In the past decade, the cloud has become a fixture in the enterprise IT landscape. Companies run entire workloads in the cloud, including mission-critical applications.
Applications such as ERP systems are now available in cloud versions, but are they right for you? Read on to learn what the major differences are between cloud and on-premise ERP deployments.
You’ll generally see a significant price difference between on-premise and cloud ERP systems. That difference has to do with how the two versions of ERP systems are deployed.
On-premise ERP systems are installed on a local server. In contrast, cloud ERP systems are hosted by the vendor on its servers. Users access the ERP system through a web browser. On-premise ERP vendors charge users a licensing fee based upon the size of the organization or the number of users. Cloud systems, on the other hand, are based upon a subscription model. This tends to be quite a bit cheaper than an on-premise deployment, because someone else is managing the servers.

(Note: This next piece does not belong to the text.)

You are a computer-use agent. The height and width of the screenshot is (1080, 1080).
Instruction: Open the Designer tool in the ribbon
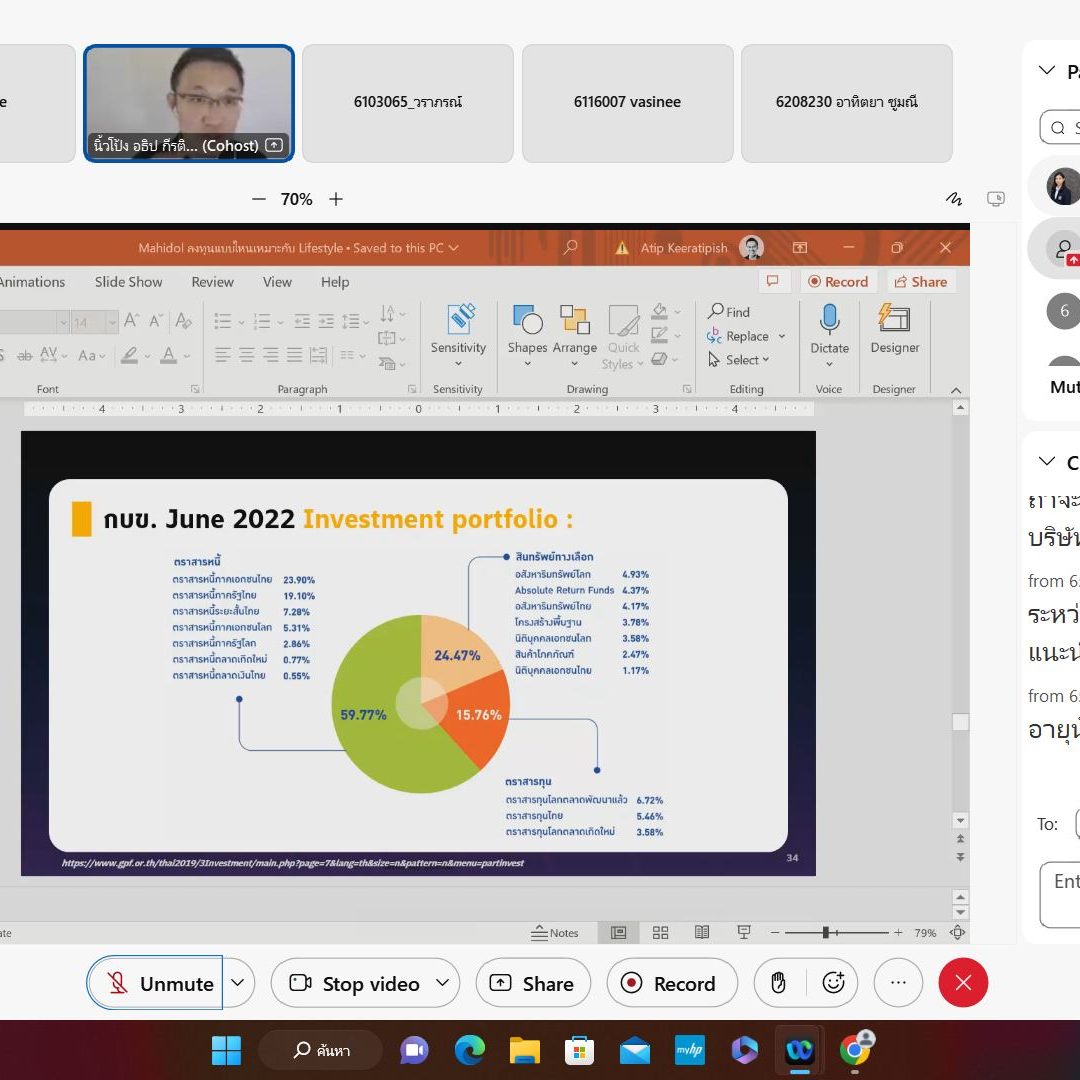pyautogui.click(x=894, y=320)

When you invest in a business application, you want to get ROI from it as soon as possible. The length of the implementation period is another differentiating factor between on-premise and cloud deployments.
Cloud deployments are known for being shorter because there isn’t a need to do much to a server or workstations. It can take weeks to complete a cloud implementation. In comparison, on-premise deployments can take months – servers need to be configured, software needs to be installed, and customizations need to be performed.
Every business has its own needs, and sometimes, an out-of-the-box solution simply won’t cut it. The abilities to customize and integrate your ERP system differ between on-premise and cloud deployments.
Cloud deployments of ERP systems generally offer greater customization options than an on-premise deployment. There are more third-party integrations available that are included in your investment.
It’s possible to customize on-premise deployments of ERP systems, but it’s far more costly. In addition, if the vendor updates the on-premise ERP system, those customizations and integrations might not be compatible.
One of the biggest issues with the cloud is security. Someone else controls your data, unless you choose a private cloud option. For businesses in regulated industries (such as life sciences), the concern that sensitive data could be compromised lowers cloud adoption rates.
However, security is a double-edged sword. When an organization deploys an on-premise version ERP system, it’s responsible for the security of that information. If a company doesn’t have strong security practices, its data is still highly vulnerable.
The cloud offers a number of benefits, especially when it comes to ERP deployments. It can save you money and time as well as enable you to customize your ERP system so that it meets your needs. When you achieve those goals, you can become more agile and competitive. The long-term benefits of such a deployment are well worth the investment.